▶ **TAREFAS A REALIZAR**
1) No texto sobre os The Kills, durante quantos dias esteve Jamie Hince fechado no comboio transiberiano?
2) Transcreva do texto sobre os The Kills tudo o que vai desde "Após a gravação" até "daquelas quatro paredes.", inclusive.
3) Traduza para inglês esta frase do texto sobre os The Kills: "O processo não mudou grande coisa desde 2000."

▶ **TEXTO PARA LEITURA**
_ _ _ _ _

Após a gravação e correspondente digressão de Blood Pressures (2011), Jamie Hince, o peculiar guitarrista e ocasional vocalista dos The Kills, achou que o meio mais apropriado para fazer jorrar a sua criatividade seria apanhar o expresso transiberiano. “Ele fez essa viagem para limpar a cabeça”, justifica Alison Mosshart, a voz principal do duo que mantêm quase desde que, tinha ela 17 ou 18 anos, numa passagem por Londres com a sua banda punk Discount, ouviu alguém a tocar uma guitarra “que não soava a nada que tivesse ouvido antes” no apartamento por cima daquele em que ia pernoitar e teve de arranjar maneira de conhecer quem estava por detrás daquelas quatro paredes.

Foi o rastilho inicial para a formação dos The Kills. O entendimento entre os dois foi imediato, ele colocou-lhes nas mãos um gravador de quatro pistas e incentivou-a a compor as suas próprias canções. “Depois segui em digressão pela Europa com a minha banda e todas as noites ficava acordada até de manhã a aprender a gravar com aquilo, a experimentar, a tocar guitarra pela primeira vez e a fazer umas canções esquisitas”, lembra Mosshart ao PÚBLICO. Quando voltaram a encontrar-se, sentaram-se a ouvir aquele material e os esquissos de “canções tortas” da cantora deixaram Hince num alvoroço. Ele pegou naquele material, trabalhou sobre aquelas ideias e, assim que os Discount se deram por finados, surgiu o primeiro lote de canção dos The Kills.

O processo não mudou grande coisa desde 2000. As canções trazidas por Hince do Transiberiano, convencido do efeito terapêutico da viagem sobre a sua criatividade e escritas durante os dez dias em que esteve fechado no comboio sem ninguém com quem conversar, juntaram-se às ideias rascunhadas por Alison no seu próprio retiro. “Fui convidada para uma pequena ilha (Whidbey) ao largo de Seattle, para um retiro de escrita para mulheres”, conta. “”Fiquei numa cabana no meio da floresta, sem ninguém à minha volta, não havia rede telefónica nem Internet. Escrevi 14 canções e pintei 75 quadros numa semana. Foi uma loucura! É extraordinário aquilo que se consegue fazer quando não temos ninguém a chatear-nos.”

Dessa semana em retiro saiu, por exemplo, Heart of a dog, um dos temas que compõem Ash & Ice, quinto álbum do duo, apresentado esta quinta e sexta-feira em Lisboa (Coliseu dos Recreios) e Porto (Hard Club). Da mesma maneira que do Transiberiano Hince trouxe Siberian nights, tema que tem descrito em entrevistas como uma canção “sobre Vladimir Putin com um feeling homoerótico”.

_ _ _ _ _

▶ **BLOCO DE DADOS**

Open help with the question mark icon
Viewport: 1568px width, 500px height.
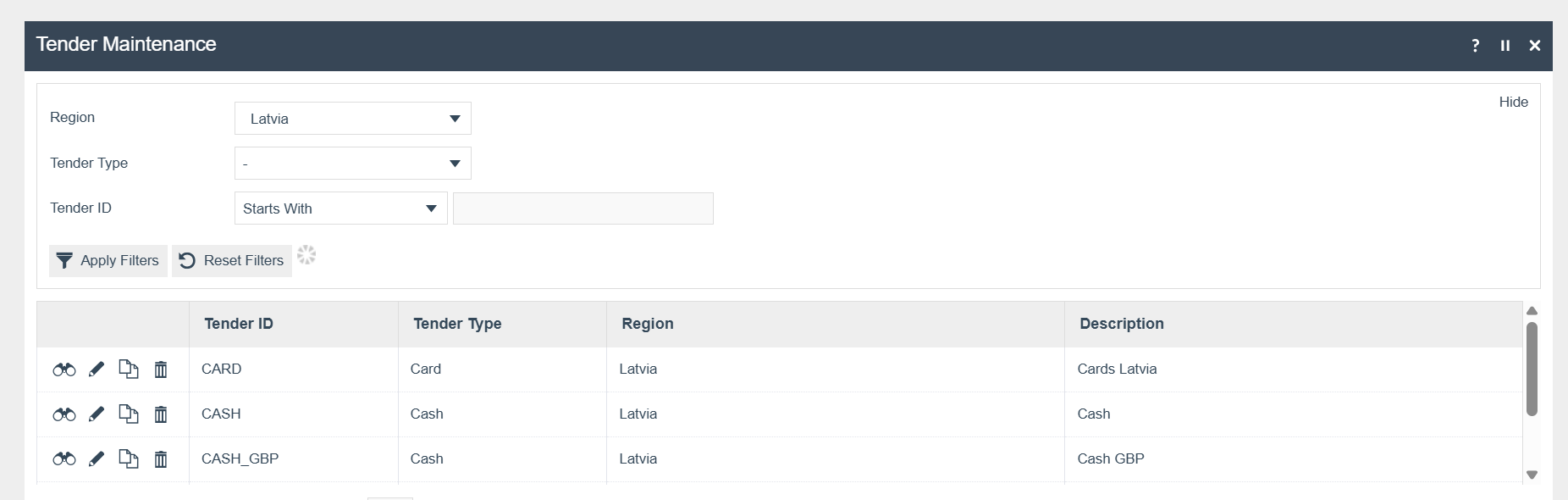click(x=1476, y=46)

_ _ _ _ _

▶ **RESPOSTAS POR TAREFA**
1) Dez dias.

2)
Após a gravação e correspondente digressão de Blood Pressures (2011), Jamie Hince, o peculiar guitarrista e ocasional vocalista dos The Kills, achou que o meio mais apropriado para fazer jorrar a sua criatividade seria apanhar o expresso transiberiano. “Ele fez essa viagem para limpar a cabeça”, justifica Alison Mosshart, a voz principal do duo que mantêm quase desde que, tinha ela 17 ou 18 anos, numa passagem por Londres com a sua banda punk Discount, ouviu alguém a tocar uma guitarra “que não soava a nada que tivesse ouvido antes” no apartamento por cima daquele em que ia pernoitar e teve de arranjar maneira de conhecer quem estava por detrás daquelas quatro paredes.

3) The process has not changed much since 2000.